◆ Set problem:
Reproduce the stretch of records from the line containing "Add a new SQL Server entry" through the end of the records word for word, and leave the pictures out.

◆ Rows:

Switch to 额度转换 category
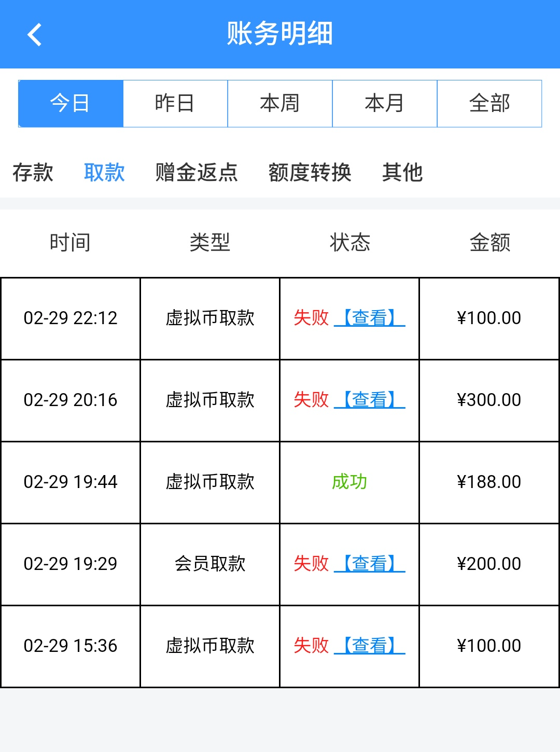The width and height of the screenshot is (560, 752). coord(310,173)
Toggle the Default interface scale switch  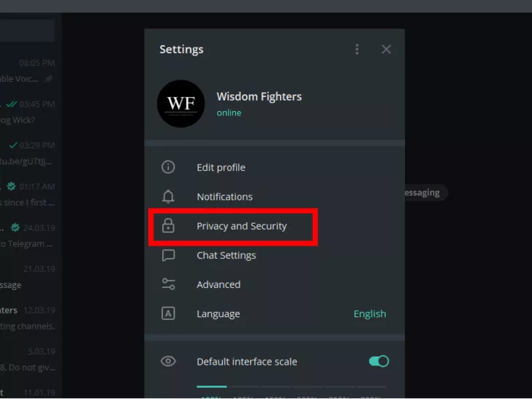click(379, 361)
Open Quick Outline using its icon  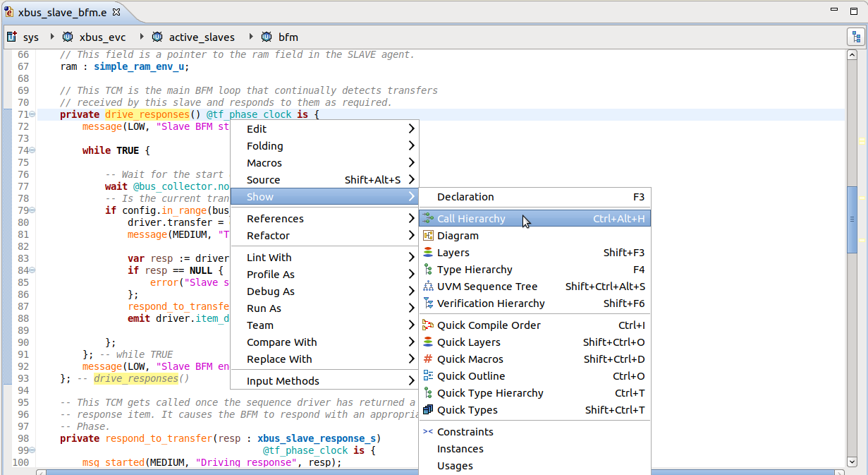click(428, 376)
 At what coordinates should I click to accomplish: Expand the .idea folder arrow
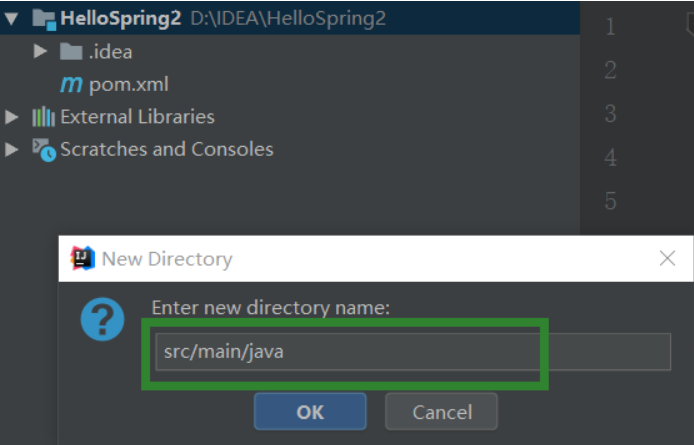pyautogui.click(x=40, y=51)
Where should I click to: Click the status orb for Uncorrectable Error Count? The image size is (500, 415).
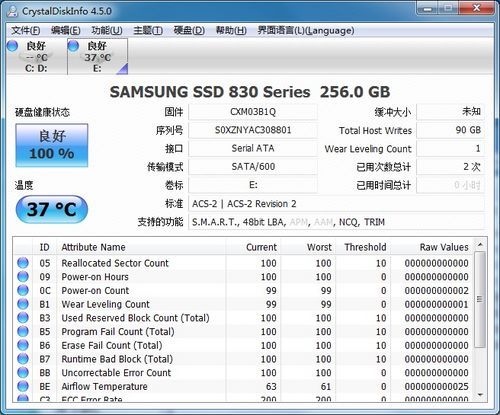(x=23, y=372)

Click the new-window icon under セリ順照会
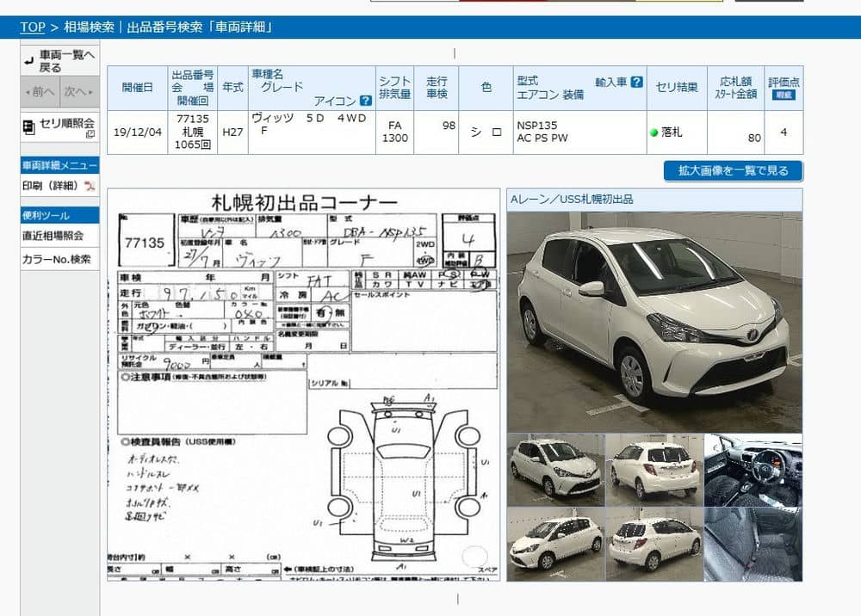[90, 135]
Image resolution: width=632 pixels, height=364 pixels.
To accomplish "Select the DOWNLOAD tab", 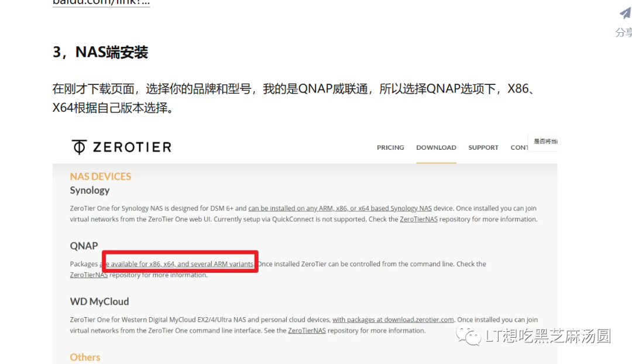I will 436,147.
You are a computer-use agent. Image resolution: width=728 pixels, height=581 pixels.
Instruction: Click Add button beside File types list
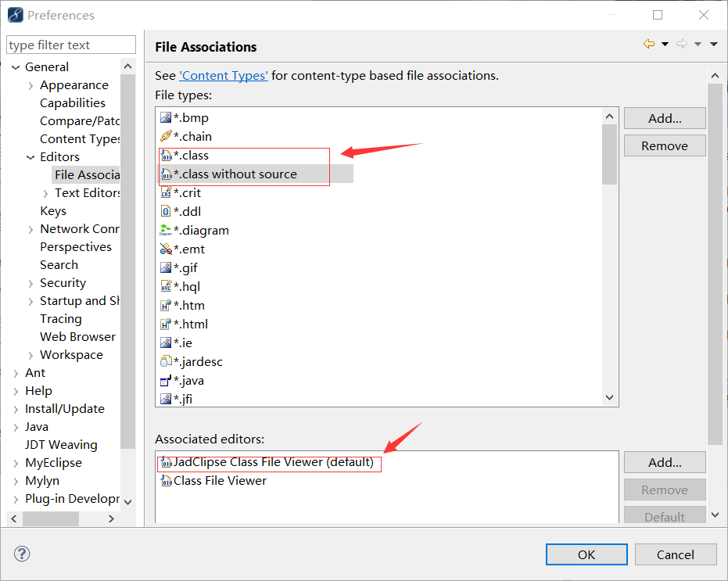pos(665,119)
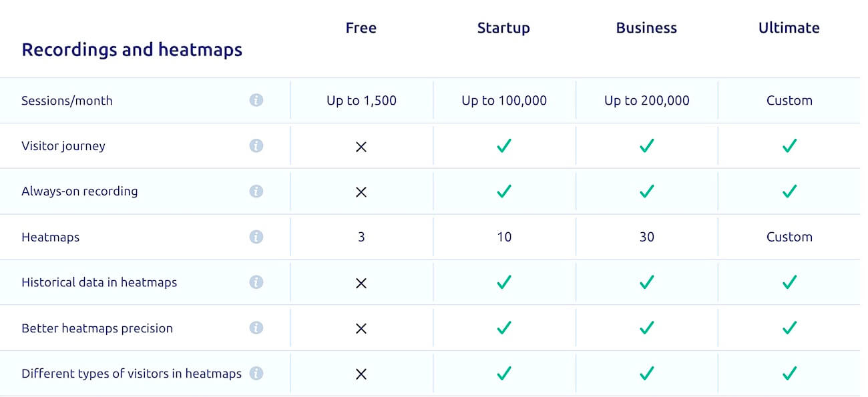Click the info icon beside Always-on recording
Viewport: 868px width, 397px height.
pos(256,191)
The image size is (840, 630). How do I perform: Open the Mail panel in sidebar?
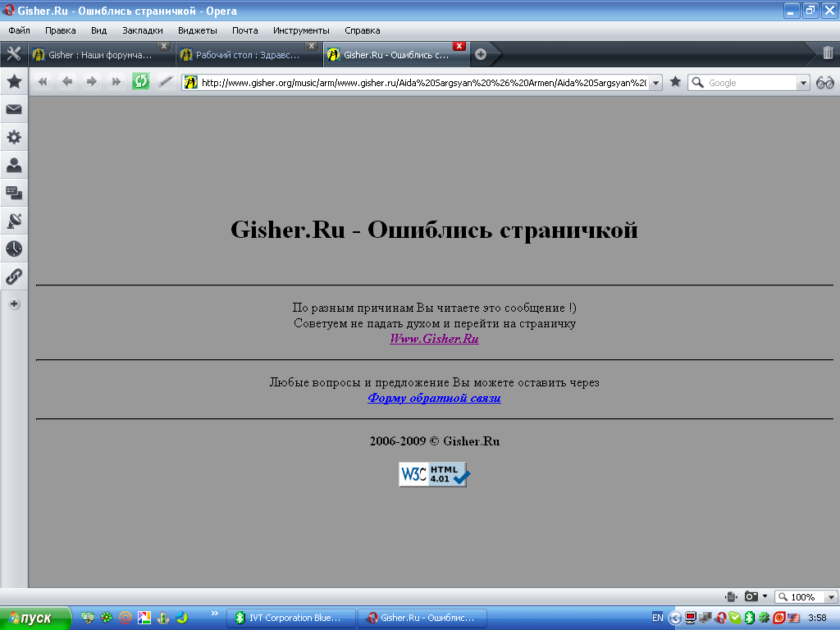[14, 109]
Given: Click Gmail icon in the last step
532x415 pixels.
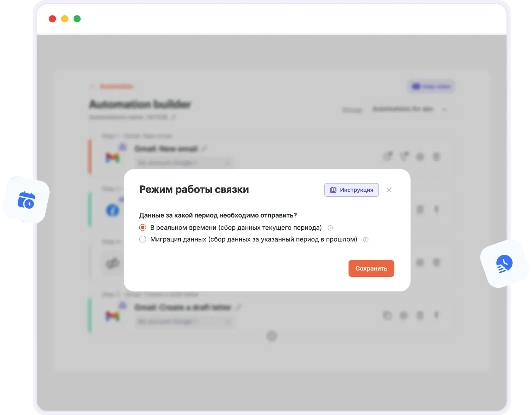Looking at the screenshot, I should coord(112,316).
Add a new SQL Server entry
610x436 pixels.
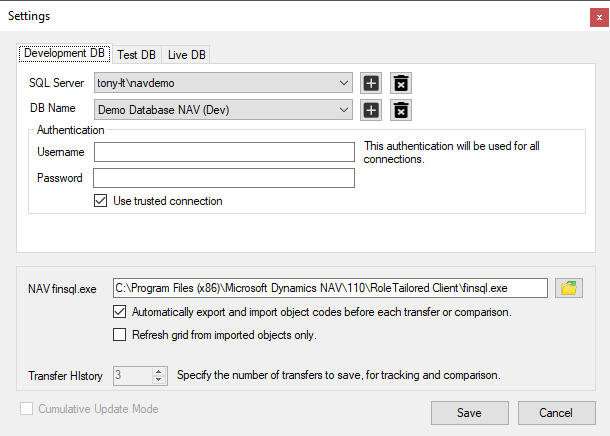(x=371, y=83)
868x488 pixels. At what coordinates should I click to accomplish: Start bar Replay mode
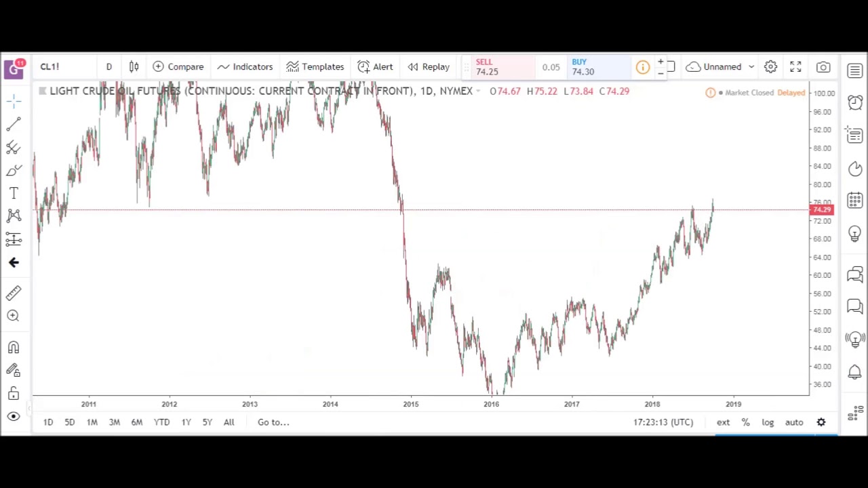coord(429,66)
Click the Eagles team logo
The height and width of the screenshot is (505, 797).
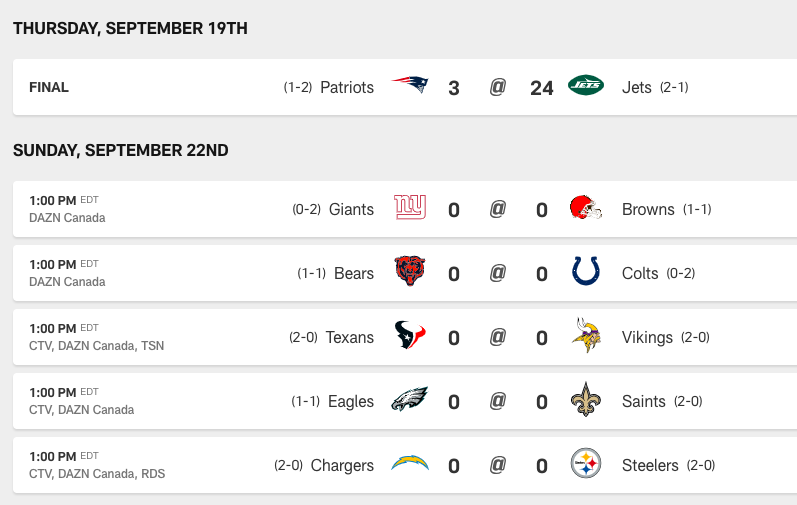(410, 399)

◆ Final answer:
Add a new SQL Server entry
610x436 pixels.
(x=371, y=83)
868x488 pixels. At what coordinates should I click to accomplish: Start bar Replay mode
coord(429,66)
Click the Eagles team logo
The height and width of the screenshot is (505, 797).
(410, 399)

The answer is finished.